Cissna’s letter said while the programs were ending Dec. 31, 2018, USCIS will authorize a 180-day transitional parole period and extension of employment authorization document, if applicable, up to June 29, 2019.
“This transitional parole period will give individuals time to prepare to leave without accruing unlawful presence or to seek another status,” Cissna wrote Sablan.
Sablan said he would have preferred USCIS to continue the humanitarian parole system for another two-year period, as the Obama administration did in 2012, 2014 and 2016.
“I recognize, however, that the Trump administration does not think that parole should be applied to a large category of people. It is meant to be applied strictly on an individual, case-by-case basis,” Sablan said.
He thanked Cissna for the 180-day transitional period, and encouraged anyone with humanitarian parole to apply for an extension as soon as possible since the extension is not automatic.
Sablan said based on conversation with Cissna, USCIS received only about 500 request for parole extensions, as of Dec. 27.
Those who have humanitarian parole are allowed to legally work if they have an approved employment authorization document. But once their humanitarian parole ends, they have to stop working.
Michael P. Baldonadi, 45, had to stop working as a cook for a major hotel, Granvrio Resort Saipan, on Dec. 31 when the humanitarian parole ended.
“Right now I’m feeling uncertain about my immigration status and my family’s condition,” he said. Baldonadi is taking care of his 17-year-old U.S. citizen child.
He said he applied for an extension of his original humanitarian parole a few months before the program was announced to end.
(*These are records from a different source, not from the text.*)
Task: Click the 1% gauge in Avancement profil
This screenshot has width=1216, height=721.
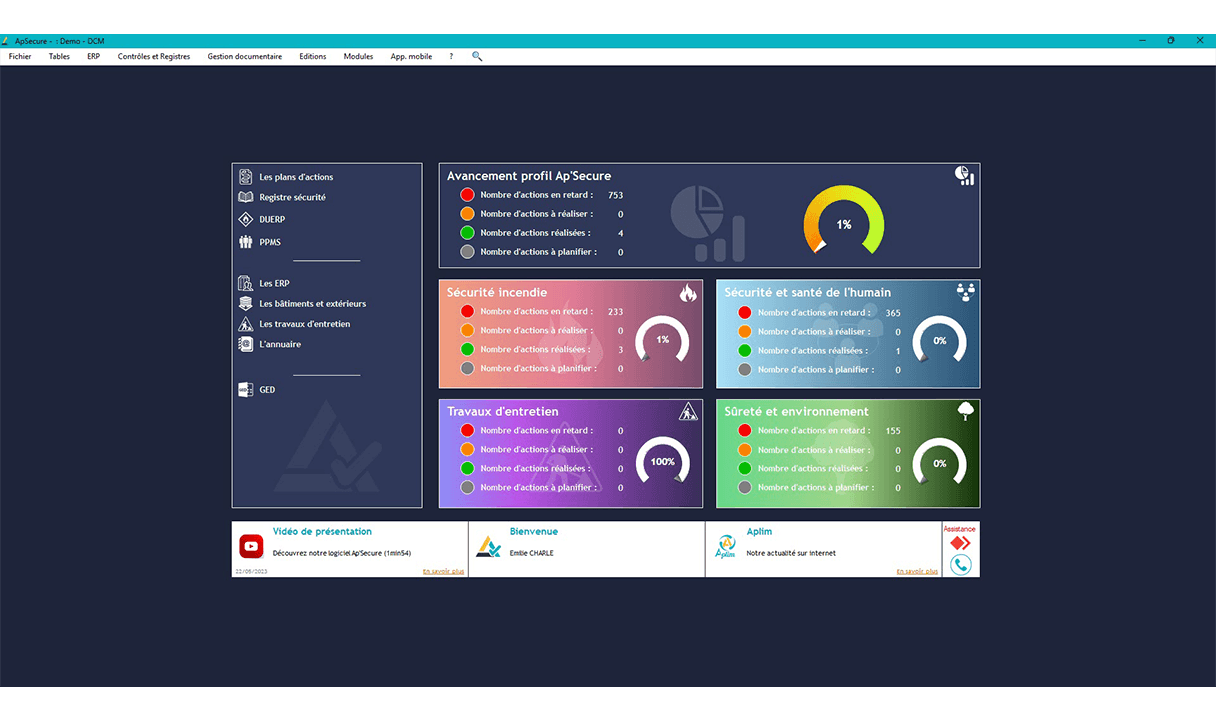Action: point(844,224)
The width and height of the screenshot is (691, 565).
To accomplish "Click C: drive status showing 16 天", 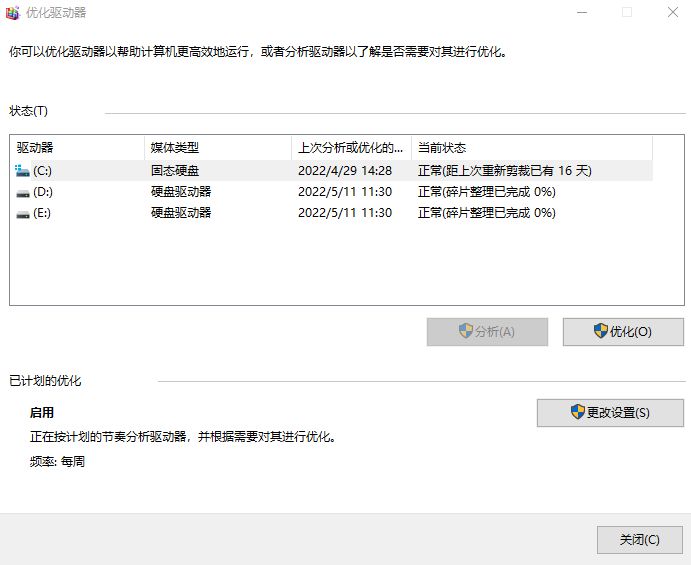I will click(x=504, y=171).
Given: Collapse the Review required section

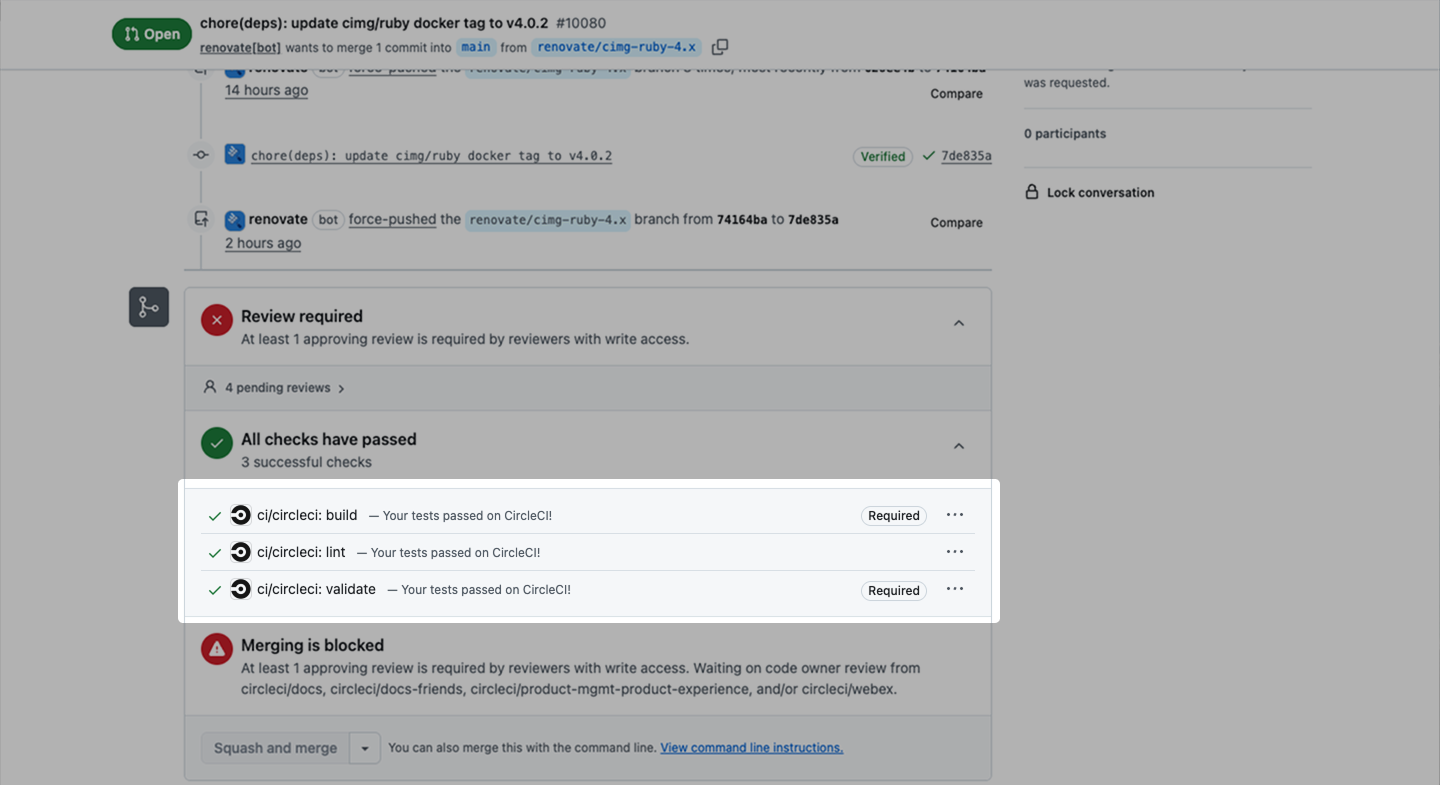Looking at the screenshot, I should [x=958, y=324].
“Now I am waiting for USCIS’ decision about my request for extension, but I already had to stop working. If there’s no extension granted and it’s already June, I would be forced to separate from my child,” Baldonadi said.
Cissna wrote that his decision does not preclude individuals paroled under this program from seeking parole on a case-by-case basis if the applicant demonstrates an urgent humanitarian or a significant public benefit reason for parole, and that the applicant merits a favorable exercise of discretion.
USCIS’ Cissna said it is appropriate that Congress address the permanent status of individuals previously covered by these parole programs.
Sablan said he is working on a legislative fix that would give those now on parole some permanent status.
The delegate also previously introduced a bill that seeks to provide a pathway to permanent status for long-term foreign workers and investors in the CNMI.
According to USCIS, the CNMI parole programs that are terminated affect:
- Immediate relatives of U.S. citizens and certain stateless individuals
- CNMI permanent residents
- Immediate relatives of CNMI permanent residents
- Immediate relatives of citizens of the Freely Associated States such as the Federated States of Micronesia, Marshall Islands and Palau
- Certain in-home foreign worker caregivers of CNMI residents.
After any parole authorized through these programs expires, USCIS will not renew that parole, the agency said.